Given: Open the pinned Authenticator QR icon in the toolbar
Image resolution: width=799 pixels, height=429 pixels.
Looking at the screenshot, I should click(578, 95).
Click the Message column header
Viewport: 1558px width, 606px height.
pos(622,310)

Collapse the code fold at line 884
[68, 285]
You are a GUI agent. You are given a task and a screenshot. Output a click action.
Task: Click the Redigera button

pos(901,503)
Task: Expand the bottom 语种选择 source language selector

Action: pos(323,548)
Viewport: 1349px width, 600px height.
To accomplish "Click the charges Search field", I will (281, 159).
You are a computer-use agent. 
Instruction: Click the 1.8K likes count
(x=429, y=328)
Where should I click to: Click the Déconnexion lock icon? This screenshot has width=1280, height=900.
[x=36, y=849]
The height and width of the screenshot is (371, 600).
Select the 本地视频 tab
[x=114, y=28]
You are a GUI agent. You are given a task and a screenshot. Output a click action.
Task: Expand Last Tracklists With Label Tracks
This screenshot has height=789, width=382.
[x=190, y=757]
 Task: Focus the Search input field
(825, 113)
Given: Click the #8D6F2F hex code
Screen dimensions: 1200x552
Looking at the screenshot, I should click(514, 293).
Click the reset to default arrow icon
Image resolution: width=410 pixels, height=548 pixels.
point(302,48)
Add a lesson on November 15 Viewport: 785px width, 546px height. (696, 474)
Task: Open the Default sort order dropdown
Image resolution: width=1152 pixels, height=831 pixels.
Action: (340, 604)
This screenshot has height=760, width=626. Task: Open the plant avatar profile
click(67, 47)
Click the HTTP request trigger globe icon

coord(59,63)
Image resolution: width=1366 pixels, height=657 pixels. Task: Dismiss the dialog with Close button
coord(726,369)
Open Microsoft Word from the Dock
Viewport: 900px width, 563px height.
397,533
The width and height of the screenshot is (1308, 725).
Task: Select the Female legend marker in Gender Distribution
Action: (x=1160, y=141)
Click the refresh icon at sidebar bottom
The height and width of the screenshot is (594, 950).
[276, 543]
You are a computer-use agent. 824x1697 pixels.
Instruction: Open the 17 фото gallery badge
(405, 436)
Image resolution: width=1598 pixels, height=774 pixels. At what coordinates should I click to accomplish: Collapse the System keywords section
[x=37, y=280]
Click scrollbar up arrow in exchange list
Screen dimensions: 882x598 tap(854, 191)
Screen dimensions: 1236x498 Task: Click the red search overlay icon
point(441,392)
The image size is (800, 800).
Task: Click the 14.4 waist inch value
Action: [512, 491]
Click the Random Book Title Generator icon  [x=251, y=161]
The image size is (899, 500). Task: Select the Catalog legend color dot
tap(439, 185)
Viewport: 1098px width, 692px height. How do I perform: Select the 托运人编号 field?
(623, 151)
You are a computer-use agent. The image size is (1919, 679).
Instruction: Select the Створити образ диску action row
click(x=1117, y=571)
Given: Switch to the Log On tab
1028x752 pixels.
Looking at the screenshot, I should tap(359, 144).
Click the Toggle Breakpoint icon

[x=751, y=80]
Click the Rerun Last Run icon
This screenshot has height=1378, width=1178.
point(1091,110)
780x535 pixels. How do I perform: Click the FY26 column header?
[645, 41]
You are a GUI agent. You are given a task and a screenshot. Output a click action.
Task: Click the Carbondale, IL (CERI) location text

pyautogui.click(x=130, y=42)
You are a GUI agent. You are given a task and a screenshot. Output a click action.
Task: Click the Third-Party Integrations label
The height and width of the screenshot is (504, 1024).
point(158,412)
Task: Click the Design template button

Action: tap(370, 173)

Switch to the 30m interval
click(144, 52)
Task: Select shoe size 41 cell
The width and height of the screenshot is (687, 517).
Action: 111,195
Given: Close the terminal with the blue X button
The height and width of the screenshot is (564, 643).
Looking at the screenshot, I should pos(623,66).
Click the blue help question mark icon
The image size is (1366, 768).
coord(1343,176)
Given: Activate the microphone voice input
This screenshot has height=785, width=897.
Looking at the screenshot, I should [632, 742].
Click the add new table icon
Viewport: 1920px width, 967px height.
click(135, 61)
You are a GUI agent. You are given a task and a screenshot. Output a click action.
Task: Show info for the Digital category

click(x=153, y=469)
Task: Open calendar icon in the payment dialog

• _THE TASK_
Print all the lines exactly as they occur in the listing.

• _ANSWER FOR THE TASK_
Given: Open the pinned Authenticator QR icon in the toolbar
Image resolution: width=799 pixels, height=429 pixels.
Looking at the screenshot, I should click(578, 95).
Click the Message column header
Viewport: 1558px width, 606px height.
pos(622,310)

Collapse the code fold at line 884
[68, 285]
You are a GUI agent. You are given a task and a screenshot. Output a click action.
Task: Click the Redigera button

pos(901,503)
Task: Expand the bottom 语种选择 source language selector

Action: pos(323,548)
Viewport: 1349px width, 600px height.
To accomplish "Click the charges Search field", I will (281, 159).
You are a computer-use agent. 
Instruction: Click the 1.8K likes count
(x=429, y=328)
Where should I click to: Click the Déconnexion lock icon? This screenshot has width=1280, height=900.
[x=36, y=849]
The height and width of the screenshot is (371, 600).
Select the 本地视频 tab
[x=114, y=28]
You are a GUI agent. You are given a task and a screenshot. Output a click action.
Task: Expand Last Tracklists With Label Tracks
This screenshot has height=789, width=382.
[x=190, y=757]
 Task: Focus the Search input field
(825, 113)
Given: Click the #8D6F2F hex code
Screen dimensions: 1200x552
Looking at the screenshot, I should click(514, 293).
Click the reset to default arrow icon
Image resolution: width=410 pixels, height=548 pixels.
point(302,48)
Add a lesson on November 15 Viewport: 785px width, 546px height. (696, 474)
Task: Open the Default sort order dropdown
Image resolution: width=1152 pixels, height=831 pixels.
Action: (340, 604)
This screenshot has height=760, width=626. Task: Open the plant avatar profile
click(67, 47)
Click the HTTP request trigger globe icon

coord(59,63)
Image resolution: width=1366 pixels, height=657 pixels. Task: Dismiss the dialog with Close button
coord(726,369)
Open Microsoft Word from the Dock
Viewport: 900px width, 563px height.
397,533
The width and height of the screenshot is (1308, 725).
Task: Select the Female legend marker in Gender Distribution
Action: (x=1160, y=141)
Click the refresh icon at sidebar bottom
The height and width of the screenshot is (594, 950).
[276, 543]
You are a computer-use agent. 824x1697 pixels.
Instruction: Open the 17 фото gallery badge
(405, 436)
Image resolution: width=1598 pixels, height=774 pixels. At what coordinates should I click to accomplish: Collapse the System keywords section
[x=37, y=280]
Click scrollbar up arrow in exchange list
Screen dimensions: 882x598 tap(854, 191)
Screen dimensions: 1236x498 Task: Click the red search overlay icon
point(441,392)
The image size is (800, 800).
Task: Click the 14.4 waist inch value
Action: [512, 491]
Click the Random Book Title Generator icon  [x=251, y=161]
The image size is (899, 500). Task: Select the Catalog legend color dot
tap(439, 185)
Viewport: 1098px width, 692px height. How do I perform: Select the 托运人编号 field?
(623, 151)
You are a computer-use agent. The image size is (1919, 679).
Instruction: Select the Створити образ диску action row
click(x=1117, y=571)
Given: Switch to the Log On tab
1028x752 pixels.
Looking at the screenshot, I should tap(359, 144).
Click the Toggle Breakpoint icon

[x=751, y=80]
Click the Rerun Last Run icon
This screenshot has height=1378, width=1178.
point(1091,110)
780x535 pixels. How do I perform: Click the FY26 column header?
[645, 41]
You are a GUI agent. You are given a task and a screenshot. Output a click action.
Task: Click the Carbondale, IL (CERI) location text

pyautogui.click(x=130, y=42)
You are a GUI agent. You are given a task and a screenshot. Output a click action.
Task: Click the Third-Party Integrations label
The height and width of the screenshot is (504, 1024).
point(158,412)
Task: Click the Design template button

Action: tap(370, 173)

Switch to the 30m interval
click(144, 52)
Task: Select shoe size 41 cell
The width and height of the screenshot is (687, 517).
Action: 111,195
Given: Close the terminal with the blue X button
The height and width of the screenshot is (564, 643).
Looking at the screenshot, I should pos(623,66).
Click the blue help question mark icon
The image size is (1366, 768).
coord(1343,176)
Given: Activate the microphone voice input
This screenshot has height=785, width=897.
Looking at the screenshot, I should [632, 742].
Click the add new table icon
Viewport: 1920px width, 967px height.
click(135, 61)
You are a GUI agent. You are given a task and a screenshot. Output a click action.
Task: Show info for the Digital category

click(x=153, y=469)
Task: Open calendar icon in the payment dialog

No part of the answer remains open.